Differentiation-associated expression of ceramidase isoforms in cultured keratinocytes and epidermis

Ceramides (Cers) accumulate within the interstices of the outermost epidermal layers, or stratum corneum (SC), where they represent critical components of the epidermal permeability barrier. Although the SC contains substantial sphingol, indicative of ceramidase (CDase) activity, which CDase isoforms are expressed in epidermis remains unresolved. We hypothesized here that CDase isoforms are expressed within specific epidermal compartments in relation to functions that localize to these layers. Keratinocytes/epidermis express all five known CDase isoforms, of which acidic and alkaline CDase activities increase significantly with differentiation, persisting into the SC. Conversely, neutral and phytoalkaline CDase activities predominate in proliferating keratinocytes. These differentiation-associated changes in isoform activity/protein are attributed to corresponding, differentiation-associated changes in mRNA levels (by quantitative RT-PCR). Although four of the five known CDase isoforms are widely expressed in cutaneous and extracutaneous tissues, alkaline CDase-1 occurs almost exclusively in epidermis. These results demonstrate large, differentiation-associated, and tissue-specific variations in the expression and activities of all five CDase isoforms. Because alkaline CDase-1 and acidic CDase are selectively upregulated in the differentiated epidermal compartment, they could regulate functions that localize to the distal epidermis, such as permeability barrier homeostasis and antimicrobial defense.     

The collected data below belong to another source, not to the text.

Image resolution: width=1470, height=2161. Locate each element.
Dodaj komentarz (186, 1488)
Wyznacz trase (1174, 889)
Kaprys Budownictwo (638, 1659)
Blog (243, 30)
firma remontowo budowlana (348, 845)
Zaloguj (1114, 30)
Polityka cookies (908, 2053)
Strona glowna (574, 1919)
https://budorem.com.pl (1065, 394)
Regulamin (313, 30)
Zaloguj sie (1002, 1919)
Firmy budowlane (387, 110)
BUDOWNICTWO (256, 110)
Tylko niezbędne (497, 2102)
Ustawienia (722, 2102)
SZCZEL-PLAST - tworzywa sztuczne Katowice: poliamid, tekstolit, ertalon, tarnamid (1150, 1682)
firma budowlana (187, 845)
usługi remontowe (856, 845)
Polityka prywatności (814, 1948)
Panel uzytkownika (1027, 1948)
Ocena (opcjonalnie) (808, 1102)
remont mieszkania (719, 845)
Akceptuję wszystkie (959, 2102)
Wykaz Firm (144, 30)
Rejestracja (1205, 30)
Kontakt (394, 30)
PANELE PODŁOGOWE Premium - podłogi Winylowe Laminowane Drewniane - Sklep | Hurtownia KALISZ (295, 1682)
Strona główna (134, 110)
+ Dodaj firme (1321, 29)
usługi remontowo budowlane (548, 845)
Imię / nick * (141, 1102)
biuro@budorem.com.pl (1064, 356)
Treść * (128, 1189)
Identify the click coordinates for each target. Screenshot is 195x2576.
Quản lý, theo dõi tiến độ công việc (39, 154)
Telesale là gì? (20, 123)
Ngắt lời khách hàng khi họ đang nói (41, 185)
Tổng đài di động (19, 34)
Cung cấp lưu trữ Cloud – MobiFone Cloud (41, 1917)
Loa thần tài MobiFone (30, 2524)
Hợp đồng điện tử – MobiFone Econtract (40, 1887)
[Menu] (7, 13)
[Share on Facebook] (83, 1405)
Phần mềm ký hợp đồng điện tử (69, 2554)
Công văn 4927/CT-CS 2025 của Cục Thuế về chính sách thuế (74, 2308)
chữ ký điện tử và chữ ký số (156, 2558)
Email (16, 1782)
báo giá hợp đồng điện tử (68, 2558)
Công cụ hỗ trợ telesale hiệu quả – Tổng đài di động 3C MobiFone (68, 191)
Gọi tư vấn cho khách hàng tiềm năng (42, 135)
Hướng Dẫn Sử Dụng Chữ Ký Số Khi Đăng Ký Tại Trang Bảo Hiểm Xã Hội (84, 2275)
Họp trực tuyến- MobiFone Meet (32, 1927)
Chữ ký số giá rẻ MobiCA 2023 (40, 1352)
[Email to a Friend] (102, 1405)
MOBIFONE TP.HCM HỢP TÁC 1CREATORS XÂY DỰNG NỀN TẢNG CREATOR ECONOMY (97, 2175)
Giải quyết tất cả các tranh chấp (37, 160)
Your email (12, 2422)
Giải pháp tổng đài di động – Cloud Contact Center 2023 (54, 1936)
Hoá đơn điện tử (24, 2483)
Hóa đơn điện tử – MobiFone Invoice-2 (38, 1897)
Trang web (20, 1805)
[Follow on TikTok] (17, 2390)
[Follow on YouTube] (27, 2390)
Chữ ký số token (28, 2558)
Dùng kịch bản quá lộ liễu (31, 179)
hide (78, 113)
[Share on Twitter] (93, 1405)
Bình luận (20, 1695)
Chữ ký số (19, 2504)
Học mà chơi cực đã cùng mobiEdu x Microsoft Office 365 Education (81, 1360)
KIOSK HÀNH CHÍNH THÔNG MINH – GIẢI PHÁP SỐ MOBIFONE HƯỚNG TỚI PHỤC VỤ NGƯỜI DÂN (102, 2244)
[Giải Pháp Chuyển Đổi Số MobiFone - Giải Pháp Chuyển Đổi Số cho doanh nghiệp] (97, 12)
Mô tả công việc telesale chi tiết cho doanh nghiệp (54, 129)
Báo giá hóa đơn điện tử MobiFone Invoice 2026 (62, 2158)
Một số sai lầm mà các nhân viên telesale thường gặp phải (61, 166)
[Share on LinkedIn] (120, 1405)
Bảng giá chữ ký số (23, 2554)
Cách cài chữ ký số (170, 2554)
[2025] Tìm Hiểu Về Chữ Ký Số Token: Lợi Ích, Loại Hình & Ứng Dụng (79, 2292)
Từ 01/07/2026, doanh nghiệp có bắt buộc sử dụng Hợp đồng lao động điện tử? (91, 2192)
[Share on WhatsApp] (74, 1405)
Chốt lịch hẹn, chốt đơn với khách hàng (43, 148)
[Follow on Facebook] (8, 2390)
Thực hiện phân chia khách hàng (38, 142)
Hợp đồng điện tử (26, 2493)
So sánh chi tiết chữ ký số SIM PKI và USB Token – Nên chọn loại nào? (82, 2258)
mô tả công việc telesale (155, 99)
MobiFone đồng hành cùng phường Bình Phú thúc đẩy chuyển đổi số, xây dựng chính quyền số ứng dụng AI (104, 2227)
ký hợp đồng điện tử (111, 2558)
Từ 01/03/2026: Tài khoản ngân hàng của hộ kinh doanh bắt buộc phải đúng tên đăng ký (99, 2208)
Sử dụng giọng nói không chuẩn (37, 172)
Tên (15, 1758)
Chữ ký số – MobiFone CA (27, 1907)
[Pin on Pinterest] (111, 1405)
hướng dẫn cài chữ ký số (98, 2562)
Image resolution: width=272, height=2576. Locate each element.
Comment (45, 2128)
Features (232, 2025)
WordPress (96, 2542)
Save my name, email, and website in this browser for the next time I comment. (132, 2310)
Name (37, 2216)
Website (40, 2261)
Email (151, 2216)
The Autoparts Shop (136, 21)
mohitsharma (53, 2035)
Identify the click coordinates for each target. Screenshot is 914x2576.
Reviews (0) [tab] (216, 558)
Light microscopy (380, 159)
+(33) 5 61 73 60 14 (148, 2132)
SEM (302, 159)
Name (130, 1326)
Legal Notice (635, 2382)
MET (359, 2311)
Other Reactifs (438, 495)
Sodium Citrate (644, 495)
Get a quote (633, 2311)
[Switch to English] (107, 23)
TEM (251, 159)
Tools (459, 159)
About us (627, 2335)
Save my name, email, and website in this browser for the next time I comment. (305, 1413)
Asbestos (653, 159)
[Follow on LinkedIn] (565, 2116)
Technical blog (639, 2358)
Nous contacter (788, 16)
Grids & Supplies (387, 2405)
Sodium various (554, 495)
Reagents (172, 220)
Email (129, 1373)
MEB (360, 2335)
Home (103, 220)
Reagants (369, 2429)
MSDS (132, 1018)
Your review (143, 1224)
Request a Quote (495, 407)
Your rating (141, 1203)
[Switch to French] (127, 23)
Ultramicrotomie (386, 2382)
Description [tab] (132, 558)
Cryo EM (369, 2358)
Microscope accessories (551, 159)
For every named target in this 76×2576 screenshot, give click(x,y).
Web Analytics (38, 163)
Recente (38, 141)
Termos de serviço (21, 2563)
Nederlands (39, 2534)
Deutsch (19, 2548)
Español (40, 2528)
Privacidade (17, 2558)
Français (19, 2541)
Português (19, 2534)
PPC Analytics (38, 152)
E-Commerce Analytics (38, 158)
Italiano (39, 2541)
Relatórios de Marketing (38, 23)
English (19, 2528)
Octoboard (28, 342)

Integrity and barrier function of the epidermis critically depend on glucosylceramide synthesis

Ceramides are vital components of the water barrier in mammalian skin. Epidermis-specific, a major ceramide portion contains omega-hydroxy very long chain fatty acids (C30-C36). These omega-hydroxy ceramides (Cers) are found in the extracellular lamellae of the stratum corneum either as linoleic acyl esters or protein bound. Glucosylceramide is the major glycosphingolipid of the epidermis. Synthesized from ceramide and UDP-glucose, it is thought to be itself an intracellular precursor and carrier for extracellular omega-hydroxy ceramides. To investigate whether GlcCer is an obligatory intermediate in ceramide metabolism to maintain epidermal barrier function, a mouse with an epidermis-specific glucosylceramide synthase (Ugcg) deficiency has been generated. Four days after birth animals devoid of GlcCer synthesis in keratinocytes showed a pronounced desquamation of the stratum corneum and extreme transepidermal water loss leading to death. The stratum corneum appeared as a thick unstructured mass. Lamellar bodies of the stratum granulosum did not display the usual ordered inner structure and were often irregularly arranged. Although the total amount of epidermal protein-bound ceramides remained unchanged, epidermal-free omega-hydroxy ceramides increased 4-fold and omega-hydroxy sphingomyelins, almost not detectable in wild type epidermis, emerged in quantities comparable with lost GlcCer. We conclude that the transient formation of GlcCer is vital for a regular arrangement of lipids and proteins in lamellar bodies and for the maintenance of the epidermal barrier.